▶ EXERCISE DETAILS:
In the records below, find the line that contains "Task: Select the Failing". Retype that line and all the lines after it through the end, leaving out the pictures.

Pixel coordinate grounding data

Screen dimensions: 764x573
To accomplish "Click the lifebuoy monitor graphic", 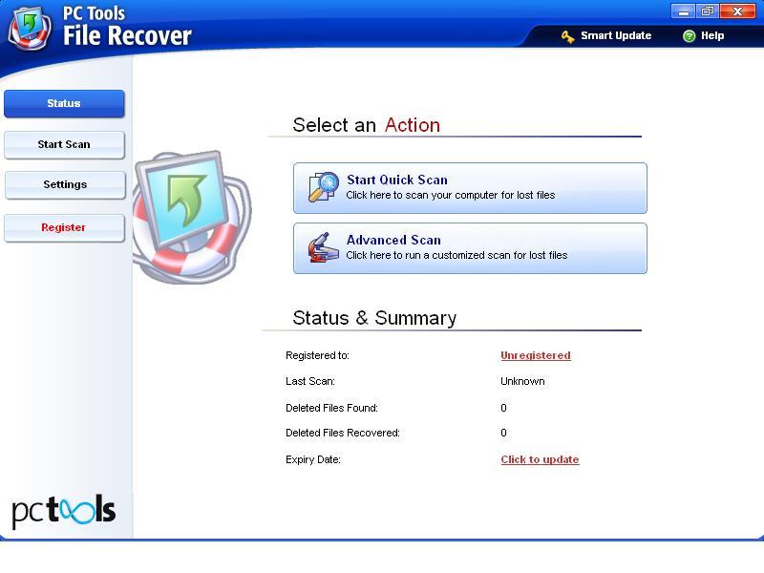I will 189,215.
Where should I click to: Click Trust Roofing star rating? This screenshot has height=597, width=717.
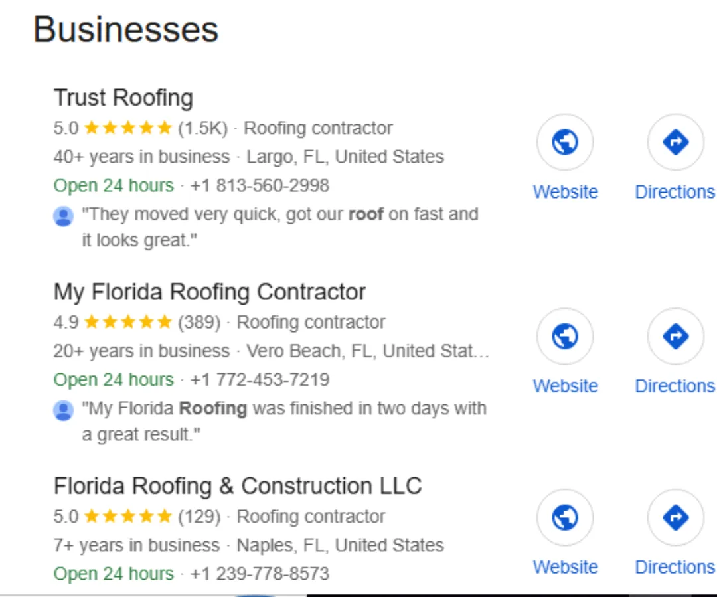140,128
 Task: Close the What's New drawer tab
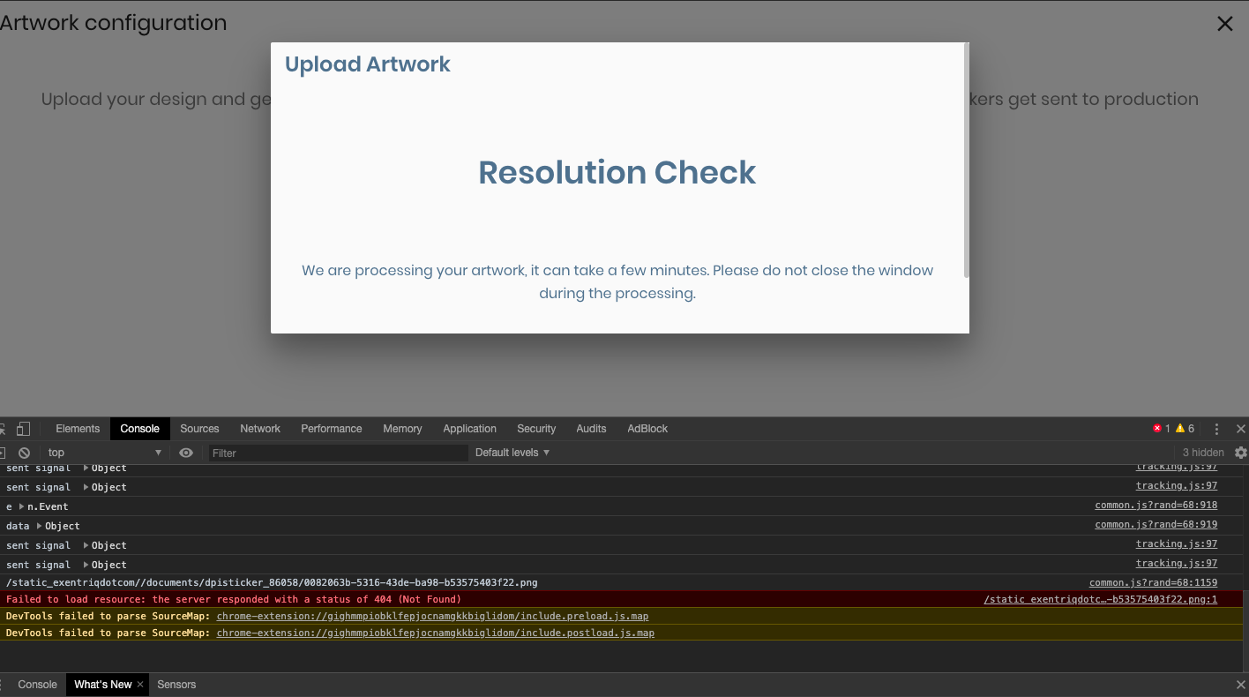click(x=140, y=685)
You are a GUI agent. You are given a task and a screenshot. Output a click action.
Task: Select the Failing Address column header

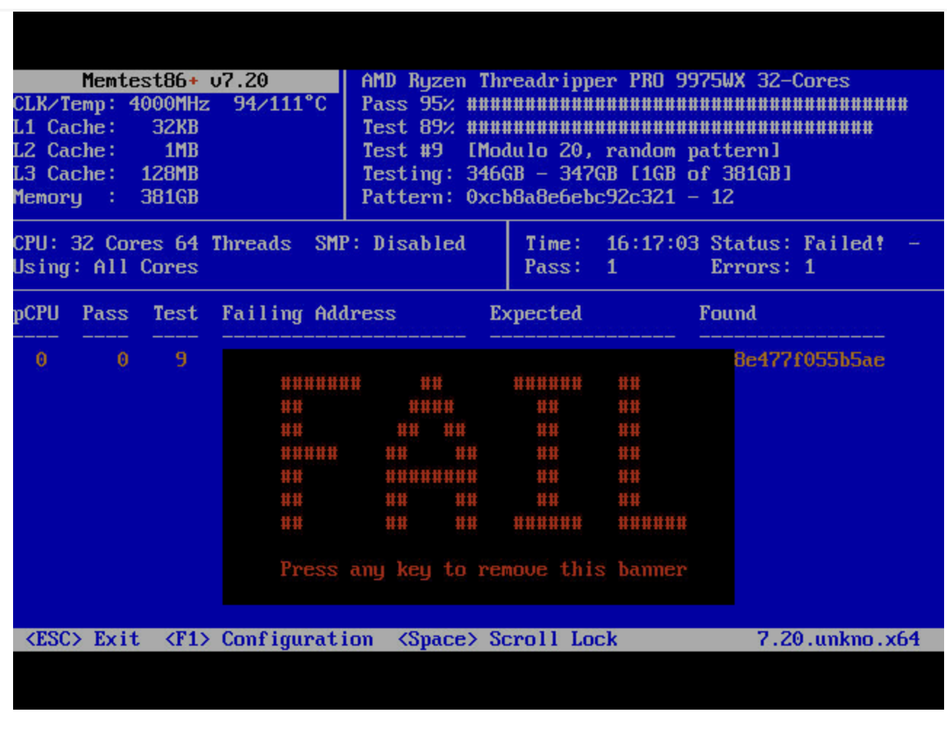[x=308, y=313]
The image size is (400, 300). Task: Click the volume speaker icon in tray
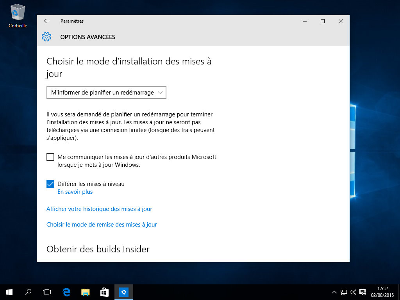(x=353, y=292)
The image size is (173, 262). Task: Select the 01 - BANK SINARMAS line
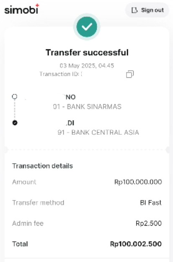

▶ OUTPUT FOR THIS TASK:
Task: Select the Failing Address column header

[x=308, y=313]
The image size is (400, 300). Task: Click the volume speaker icon in tray
(x=353, y=292)
The image size is (173, 262). Task: Select the 01 - BANK SINARMAS line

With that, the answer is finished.